It began when organizations such as the European Union and British Geological Survey officially classified antimony as a strategic and critical raw material.
After that, investors in different parts of the world began getting interested in antimony, but the price fluctuations — and especially dropping antimony prices — create confusion in investors’ minds.
Want today’s antimony price?
The important point to remember with the critical raw materials such as antimony is not today’s price levels or even the supply/demand balance, but the future development potential and scarcity of the resource.
Antimony is one of the most important critical raw materials, not because mining and beneficiation of antimony ore and producing antimony metal or trioxide is a complex process — it is well-known and easy technology.
But it is really hard to develop a new raw material source, as it is not distributed evenly to all parts of the world; and there is not too much known viable mineralization.

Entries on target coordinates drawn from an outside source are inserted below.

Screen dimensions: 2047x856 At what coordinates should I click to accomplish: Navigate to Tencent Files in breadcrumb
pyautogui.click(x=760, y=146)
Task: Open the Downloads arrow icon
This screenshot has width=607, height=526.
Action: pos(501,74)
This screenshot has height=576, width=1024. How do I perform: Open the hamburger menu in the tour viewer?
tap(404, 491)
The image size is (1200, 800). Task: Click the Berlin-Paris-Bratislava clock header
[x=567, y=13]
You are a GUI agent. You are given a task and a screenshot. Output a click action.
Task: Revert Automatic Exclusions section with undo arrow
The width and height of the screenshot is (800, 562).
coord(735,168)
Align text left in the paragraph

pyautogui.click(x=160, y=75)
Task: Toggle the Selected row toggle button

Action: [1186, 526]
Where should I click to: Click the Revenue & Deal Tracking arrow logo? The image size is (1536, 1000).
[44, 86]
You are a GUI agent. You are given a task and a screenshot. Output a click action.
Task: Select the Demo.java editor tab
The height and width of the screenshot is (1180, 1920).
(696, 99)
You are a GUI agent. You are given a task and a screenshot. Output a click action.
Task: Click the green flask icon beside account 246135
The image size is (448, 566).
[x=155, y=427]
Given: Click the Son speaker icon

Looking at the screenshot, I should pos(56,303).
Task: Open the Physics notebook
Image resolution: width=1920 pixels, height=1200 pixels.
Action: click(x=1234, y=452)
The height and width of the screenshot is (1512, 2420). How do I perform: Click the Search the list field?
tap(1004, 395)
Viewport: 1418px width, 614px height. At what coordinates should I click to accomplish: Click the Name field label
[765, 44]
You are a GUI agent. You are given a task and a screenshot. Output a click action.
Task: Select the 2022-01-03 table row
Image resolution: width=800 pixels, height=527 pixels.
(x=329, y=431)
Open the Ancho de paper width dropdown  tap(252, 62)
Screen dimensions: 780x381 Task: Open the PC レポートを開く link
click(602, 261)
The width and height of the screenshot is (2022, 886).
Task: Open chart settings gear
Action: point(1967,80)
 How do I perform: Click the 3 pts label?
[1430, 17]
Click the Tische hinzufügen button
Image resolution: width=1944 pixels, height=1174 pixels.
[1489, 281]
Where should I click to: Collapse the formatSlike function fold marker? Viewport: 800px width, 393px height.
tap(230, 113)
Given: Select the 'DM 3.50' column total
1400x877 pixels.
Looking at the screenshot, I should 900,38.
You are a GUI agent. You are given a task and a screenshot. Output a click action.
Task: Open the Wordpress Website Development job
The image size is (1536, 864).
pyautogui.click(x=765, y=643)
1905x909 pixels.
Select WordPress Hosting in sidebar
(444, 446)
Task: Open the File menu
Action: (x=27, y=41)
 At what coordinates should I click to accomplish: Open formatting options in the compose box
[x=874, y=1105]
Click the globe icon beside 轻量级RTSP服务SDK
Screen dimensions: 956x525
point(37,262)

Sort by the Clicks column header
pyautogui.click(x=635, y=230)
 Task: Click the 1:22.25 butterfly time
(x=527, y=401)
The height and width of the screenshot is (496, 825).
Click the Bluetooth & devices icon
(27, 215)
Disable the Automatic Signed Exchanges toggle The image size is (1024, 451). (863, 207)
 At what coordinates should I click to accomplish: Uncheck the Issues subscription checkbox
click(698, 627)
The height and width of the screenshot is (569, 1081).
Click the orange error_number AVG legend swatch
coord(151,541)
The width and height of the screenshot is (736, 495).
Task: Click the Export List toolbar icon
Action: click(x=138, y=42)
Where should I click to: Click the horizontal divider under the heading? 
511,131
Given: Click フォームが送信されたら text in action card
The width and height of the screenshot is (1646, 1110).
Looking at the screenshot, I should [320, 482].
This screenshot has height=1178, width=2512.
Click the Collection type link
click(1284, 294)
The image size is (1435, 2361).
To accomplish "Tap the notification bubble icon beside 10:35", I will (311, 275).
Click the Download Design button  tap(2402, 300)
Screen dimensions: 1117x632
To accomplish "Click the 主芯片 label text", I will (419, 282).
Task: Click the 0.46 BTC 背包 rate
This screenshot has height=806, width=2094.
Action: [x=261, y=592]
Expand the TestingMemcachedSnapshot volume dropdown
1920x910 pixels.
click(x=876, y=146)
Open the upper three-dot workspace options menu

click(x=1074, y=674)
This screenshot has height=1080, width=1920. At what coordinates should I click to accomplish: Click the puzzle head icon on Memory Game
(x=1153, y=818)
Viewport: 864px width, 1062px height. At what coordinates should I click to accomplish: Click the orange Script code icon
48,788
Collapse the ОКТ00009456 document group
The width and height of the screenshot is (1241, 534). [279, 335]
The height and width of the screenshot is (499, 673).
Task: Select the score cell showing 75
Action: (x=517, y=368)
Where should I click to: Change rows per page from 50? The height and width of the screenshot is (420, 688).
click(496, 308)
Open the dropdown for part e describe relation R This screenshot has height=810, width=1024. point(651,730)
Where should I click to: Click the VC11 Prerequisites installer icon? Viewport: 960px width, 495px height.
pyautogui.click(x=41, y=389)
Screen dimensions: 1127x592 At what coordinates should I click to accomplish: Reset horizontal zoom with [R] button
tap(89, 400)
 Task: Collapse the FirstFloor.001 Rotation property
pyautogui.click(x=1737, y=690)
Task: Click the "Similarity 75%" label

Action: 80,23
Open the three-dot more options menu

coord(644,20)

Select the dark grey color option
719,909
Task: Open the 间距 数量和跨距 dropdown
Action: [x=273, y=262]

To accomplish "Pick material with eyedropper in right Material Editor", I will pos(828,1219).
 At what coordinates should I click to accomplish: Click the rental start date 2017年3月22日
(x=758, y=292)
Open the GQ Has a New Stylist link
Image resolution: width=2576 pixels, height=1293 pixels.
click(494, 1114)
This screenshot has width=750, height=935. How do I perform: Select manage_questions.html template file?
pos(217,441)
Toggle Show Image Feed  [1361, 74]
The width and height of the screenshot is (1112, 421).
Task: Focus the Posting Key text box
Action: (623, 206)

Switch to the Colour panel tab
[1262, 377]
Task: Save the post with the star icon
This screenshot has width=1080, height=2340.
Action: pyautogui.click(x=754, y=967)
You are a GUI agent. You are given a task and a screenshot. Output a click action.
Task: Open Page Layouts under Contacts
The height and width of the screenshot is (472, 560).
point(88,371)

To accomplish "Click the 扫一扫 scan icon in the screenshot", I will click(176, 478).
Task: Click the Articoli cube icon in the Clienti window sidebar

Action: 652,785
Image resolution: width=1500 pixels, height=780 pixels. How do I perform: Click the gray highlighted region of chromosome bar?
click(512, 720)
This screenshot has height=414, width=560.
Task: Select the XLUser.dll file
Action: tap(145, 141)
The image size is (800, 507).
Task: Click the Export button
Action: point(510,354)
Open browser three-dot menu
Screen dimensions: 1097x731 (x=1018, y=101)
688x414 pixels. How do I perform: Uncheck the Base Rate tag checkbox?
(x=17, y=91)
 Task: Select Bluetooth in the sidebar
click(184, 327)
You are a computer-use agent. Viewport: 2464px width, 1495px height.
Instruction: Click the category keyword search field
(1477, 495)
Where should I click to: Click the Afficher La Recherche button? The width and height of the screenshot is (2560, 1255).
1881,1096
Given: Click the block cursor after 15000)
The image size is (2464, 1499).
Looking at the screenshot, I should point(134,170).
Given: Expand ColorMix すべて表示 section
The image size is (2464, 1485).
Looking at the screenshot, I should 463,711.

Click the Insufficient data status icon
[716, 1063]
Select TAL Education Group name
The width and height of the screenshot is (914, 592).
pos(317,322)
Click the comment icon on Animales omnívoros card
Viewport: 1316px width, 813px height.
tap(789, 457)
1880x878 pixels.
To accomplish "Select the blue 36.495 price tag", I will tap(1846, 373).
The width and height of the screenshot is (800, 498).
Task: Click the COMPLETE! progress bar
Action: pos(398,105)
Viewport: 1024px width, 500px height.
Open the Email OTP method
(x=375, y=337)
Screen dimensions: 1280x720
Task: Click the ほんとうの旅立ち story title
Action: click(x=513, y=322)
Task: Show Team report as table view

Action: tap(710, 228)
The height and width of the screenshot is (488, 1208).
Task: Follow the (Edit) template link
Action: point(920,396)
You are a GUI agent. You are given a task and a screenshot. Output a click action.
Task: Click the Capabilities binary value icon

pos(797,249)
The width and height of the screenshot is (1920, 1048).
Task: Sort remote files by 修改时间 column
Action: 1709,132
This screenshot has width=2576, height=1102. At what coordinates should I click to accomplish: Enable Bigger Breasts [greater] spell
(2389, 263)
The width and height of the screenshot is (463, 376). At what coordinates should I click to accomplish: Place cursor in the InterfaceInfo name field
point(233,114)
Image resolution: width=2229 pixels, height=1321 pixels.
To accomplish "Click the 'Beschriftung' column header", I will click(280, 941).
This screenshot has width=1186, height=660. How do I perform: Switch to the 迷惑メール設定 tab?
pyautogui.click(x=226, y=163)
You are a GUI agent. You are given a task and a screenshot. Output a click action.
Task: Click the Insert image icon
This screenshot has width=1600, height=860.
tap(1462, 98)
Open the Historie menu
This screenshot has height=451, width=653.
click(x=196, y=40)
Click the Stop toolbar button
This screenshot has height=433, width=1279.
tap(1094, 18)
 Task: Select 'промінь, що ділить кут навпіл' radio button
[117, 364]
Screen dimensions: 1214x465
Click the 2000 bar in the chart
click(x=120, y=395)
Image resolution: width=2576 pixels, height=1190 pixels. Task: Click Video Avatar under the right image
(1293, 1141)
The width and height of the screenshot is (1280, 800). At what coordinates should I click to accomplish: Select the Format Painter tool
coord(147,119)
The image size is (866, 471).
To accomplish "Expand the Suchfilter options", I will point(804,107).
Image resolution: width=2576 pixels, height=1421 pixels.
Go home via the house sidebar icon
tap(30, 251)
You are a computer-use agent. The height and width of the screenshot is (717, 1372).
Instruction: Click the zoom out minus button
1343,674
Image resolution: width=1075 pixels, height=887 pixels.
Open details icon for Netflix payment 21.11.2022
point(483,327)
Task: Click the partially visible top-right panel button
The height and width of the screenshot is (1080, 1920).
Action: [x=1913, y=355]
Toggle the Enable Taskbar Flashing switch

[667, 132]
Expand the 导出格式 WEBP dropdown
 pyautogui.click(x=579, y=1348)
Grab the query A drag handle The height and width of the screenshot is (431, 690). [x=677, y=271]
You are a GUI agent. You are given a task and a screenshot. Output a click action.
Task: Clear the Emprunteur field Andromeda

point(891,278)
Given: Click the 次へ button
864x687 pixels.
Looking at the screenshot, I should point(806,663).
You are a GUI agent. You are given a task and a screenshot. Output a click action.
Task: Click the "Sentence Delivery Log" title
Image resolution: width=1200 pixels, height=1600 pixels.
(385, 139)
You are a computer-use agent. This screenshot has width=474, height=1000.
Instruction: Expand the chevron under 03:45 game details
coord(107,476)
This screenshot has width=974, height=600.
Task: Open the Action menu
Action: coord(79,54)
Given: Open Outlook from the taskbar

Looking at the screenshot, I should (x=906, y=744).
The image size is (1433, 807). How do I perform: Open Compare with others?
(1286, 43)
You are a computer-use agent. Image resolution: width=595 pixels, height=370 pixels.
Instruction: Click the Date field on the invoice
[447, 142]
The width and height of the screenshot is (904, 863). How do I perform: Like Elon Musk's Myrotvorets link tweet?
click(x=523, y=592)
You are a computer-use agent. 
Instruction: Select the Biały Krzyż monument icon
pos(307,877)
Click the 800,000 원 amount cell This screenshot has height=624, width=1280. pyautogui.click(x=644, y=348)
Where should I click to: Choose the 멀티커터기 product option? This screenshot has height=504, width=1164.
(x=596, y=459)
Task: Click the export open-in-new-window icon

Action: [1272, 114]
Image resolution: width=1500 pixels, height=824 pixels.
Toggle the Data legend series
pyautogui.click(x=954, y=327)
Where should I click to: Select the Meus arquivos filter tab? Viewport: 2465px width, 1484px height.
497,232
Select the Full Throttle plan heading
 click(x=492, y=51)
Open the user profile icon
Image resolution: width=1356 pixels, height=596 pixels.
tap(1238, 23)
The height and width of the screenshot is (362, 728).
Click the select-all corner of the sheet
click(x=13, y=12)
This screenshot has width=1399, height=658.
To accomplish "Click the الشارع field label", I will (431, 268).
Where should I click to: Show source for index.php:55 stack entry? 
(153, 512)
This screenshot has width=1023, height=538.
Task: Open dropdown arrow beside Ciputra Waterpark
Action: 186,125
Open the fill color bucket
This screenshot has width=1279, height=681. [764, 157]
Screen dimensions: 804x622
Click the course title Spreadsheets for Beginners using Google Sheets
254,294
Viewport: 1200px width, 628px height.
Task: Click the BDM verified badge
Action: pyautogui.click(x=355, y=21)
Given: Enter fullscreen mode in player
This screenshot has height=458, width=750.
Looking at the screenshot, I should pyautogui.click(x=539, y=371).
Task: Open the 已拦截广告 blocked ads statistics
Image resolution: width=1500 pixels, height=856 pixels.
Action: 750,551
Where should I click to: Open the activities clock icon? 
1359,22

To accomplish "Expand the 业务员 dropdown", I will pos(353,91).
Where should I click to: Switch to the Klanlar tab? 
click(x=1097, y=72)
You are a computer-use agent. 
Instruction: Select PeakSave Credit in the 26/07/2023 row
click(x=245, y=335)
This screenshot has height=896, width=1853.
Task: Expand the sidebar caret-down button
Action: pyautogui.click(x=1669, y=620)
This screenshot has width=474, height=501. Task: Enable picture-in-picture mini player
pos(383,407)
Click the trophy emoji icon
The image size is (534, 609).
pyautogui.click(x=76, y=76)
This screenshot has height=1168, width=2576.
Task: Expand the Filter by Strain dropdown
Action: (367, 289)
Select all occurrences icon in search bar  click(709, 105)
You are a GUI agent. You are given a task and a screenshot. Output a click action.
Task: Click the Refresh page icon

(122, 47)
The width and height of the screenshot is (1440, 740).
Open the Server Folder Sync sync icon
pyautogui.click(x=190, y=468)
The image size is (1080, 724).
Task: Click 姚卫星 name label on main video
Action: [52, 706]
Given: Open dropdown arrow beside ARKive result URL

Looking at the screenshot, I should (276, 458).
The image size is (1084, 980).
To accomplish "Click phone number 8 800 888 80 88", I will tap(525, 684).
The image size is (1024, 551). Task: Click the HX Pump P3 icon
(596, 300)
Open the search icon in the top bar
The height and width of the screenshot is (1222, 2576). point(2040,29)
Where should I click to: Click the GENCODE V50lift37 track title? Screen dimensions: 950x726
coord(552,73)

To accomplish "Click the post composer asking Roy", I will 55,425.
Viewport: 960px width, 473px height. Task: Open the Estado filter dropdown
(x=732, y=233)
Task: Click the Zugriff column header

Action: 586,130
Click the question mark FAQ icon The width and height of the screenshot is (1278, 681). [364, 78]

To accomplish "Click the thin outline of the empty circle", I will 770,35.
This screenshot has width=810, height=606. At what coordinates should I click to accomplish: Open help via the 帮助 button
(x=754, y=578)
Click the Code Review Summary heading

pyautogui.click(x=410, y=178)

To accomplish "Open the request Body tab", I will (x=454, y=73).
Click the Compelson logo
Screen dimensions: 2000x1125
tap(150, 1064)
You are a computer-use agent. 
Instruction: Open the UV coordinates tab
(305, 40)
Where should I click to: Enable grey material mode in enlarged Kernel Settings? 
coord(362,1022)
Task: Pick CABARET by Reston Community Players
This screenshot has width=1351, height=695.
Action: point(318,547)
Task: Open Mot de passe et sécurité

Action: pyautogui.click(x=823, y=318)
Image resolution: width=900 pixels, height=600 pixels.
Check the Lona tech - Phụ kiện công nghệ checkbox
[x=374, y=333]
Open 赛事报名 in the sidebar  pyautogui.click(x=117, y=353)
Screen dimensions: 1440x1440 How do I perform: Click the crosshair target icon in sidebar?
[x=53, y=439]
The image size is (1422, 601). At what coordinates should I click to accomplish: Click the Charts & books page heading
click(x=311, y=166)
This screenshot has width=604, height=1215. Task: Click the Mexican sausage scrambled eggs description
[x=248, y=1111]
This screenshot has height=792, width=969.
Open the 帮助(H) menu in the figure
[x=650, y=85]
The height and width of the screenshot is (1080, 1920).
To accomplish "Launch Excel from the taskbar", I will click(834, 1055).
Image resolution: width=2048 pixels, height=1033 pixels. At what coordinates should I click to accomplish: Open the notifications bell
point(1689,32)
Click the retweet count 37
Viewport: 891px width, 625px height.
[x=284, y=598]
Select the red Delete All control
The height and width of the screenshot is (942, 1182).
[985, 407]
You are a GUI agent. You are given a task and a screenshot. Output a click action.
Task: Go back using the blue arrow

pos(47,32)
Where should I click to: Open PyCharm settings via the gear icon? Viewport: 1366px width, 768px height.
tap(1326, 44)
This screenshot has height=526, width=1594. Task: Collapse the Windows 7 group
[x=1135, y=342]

It is a minor metal, not an abundant one.
On the other side of the coin, developments and needs for the energy industry, especially the need for energy storage media, increase the importance of some specific raw materials that are used in them.
Liquid metal battery technology, which is able to store huge amount of electricity (even capable of storing all energy needs of a big city for days) uses antimony as one of the main raw material inputs. These batteries are not small ones; it could be larger than the size of a house. This means that they require important and huge amounts of antimony.
Developing new antimony mines is the key for future supply, especially when we consider the current problems in producing countries, like nationalism. Turkey, with its low political and economical risks, and undiscovered existing resources, could be one alternative source.